Oh yeah and how about the offense...I guess? Wilson had an efficient line but also balled when called upon it, showing that baseline we're used to from him; managing the game when he's asked to, but also balling when he needs to. Lynch didn't do much but you know if he had been needed for 10 more carries he would've started cracking runs of 10, 20 yards, because that's how he rolls. The most unexpectedly impressive unit was likely the least talked-about, an offensive line that surprisingly kept Wilson almost completely clean, and while they couldn't get much done in the run-game, with the matchup of Knighton on Unger being the only one the Broncos actually dominated, they did what I would classify as "surprisingly well". (Since I've been mentioning snaps, you're probably curious how many Percy Harvin had, the answer is 29 on offense (48%), and 2 on special teams.)

But the offense was simply so unneeded in this game, it almost felt like they took the field just to give Peyton Manning and the beaten-up Broncos a rest.

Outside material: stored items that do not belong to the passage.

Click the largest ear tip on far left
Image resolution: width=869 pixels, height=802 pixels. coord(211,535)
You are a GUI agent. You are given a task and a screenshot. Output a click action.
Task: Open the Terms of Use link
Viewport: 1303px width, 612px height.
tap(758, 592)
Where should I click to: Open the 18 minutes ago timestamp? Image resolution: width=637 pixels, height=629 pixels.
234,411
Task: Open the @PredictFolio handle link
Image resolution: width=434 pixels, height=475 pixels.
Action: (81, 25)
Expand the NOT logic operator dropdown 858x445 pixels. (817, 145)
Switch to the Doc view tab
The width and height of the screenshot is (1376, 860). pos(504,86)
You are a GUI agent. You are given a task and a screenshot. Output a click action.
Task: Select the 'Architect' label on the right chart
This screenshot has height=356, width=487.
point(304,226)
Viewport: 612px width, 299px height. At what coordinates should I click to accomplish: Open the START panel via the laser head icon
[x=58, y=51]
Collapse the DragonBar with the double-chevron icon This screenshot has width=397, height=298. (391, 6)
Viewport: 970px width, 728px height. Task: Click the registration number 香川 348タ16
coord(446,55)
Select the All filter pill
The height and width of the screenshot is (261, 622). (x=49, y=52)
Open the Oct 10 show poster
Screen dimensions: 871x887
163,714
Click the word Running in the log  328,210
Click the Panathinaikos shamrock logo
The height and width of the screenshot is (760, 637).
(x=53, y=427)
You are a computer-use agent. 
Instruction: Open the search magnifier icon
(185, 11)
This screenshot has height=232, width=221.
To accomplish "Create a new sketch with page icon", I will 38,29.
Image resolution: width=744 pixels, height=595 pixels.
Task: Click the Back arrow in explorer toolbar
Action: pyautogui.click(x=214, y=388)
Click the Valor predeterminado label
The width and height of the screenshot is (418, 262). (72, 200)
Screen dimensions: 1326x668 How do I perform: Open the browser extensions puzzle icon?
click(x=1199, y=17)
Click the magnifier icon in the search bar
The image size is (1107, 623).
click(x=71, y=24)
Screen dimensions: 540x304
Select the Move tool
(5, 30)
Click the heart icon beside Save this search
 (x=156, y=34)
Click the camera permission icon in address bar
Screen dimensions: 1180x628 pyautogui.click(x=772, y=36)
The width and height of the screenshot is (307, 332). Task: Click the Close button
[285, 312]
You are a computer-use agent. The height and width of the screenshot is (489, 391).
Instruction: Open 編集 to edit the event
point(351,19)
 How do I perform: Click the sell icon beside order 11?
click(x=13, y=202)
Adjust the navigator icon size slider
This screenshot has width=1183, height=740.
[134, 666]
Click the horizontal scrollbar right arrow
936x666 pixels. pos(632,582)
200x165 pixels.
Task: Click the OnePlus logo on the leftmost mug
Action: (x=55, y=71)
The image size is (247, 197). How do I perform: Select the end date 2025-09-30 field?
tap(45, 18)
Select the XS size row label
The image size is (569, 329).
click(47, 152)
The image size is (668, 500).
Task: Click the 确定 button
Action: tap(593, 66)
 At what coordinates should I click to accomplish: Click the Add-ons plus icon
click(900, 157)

And I don't want to sound like I'm disrespecting our opponents, great team, great player, but this was just never a competitive game, with special teams adding some extra little gut-punches to make sure the Broncos (and the world) got the message.

Oh one last thing. Yeah, this game reminds me of the 2002-2003 Super Bowl quite a bit, #1 defense vs #1 offense ending in a 48-21 curbstomping by the dominant D. But what most amuses me is where the comparison falls apart: the Bucs were fast pushing 30, listing 6 starting guys on offense over 30 including a 34-year old journeyman QB, and 3 starters on defense over 30. The Hawks grand total of 30+ starters is Paul McQuistan, Michael Robinson and Chris Clemons, with an average roster age a full two years younger. The future's as bright as the present. And the present's pretty damn bright.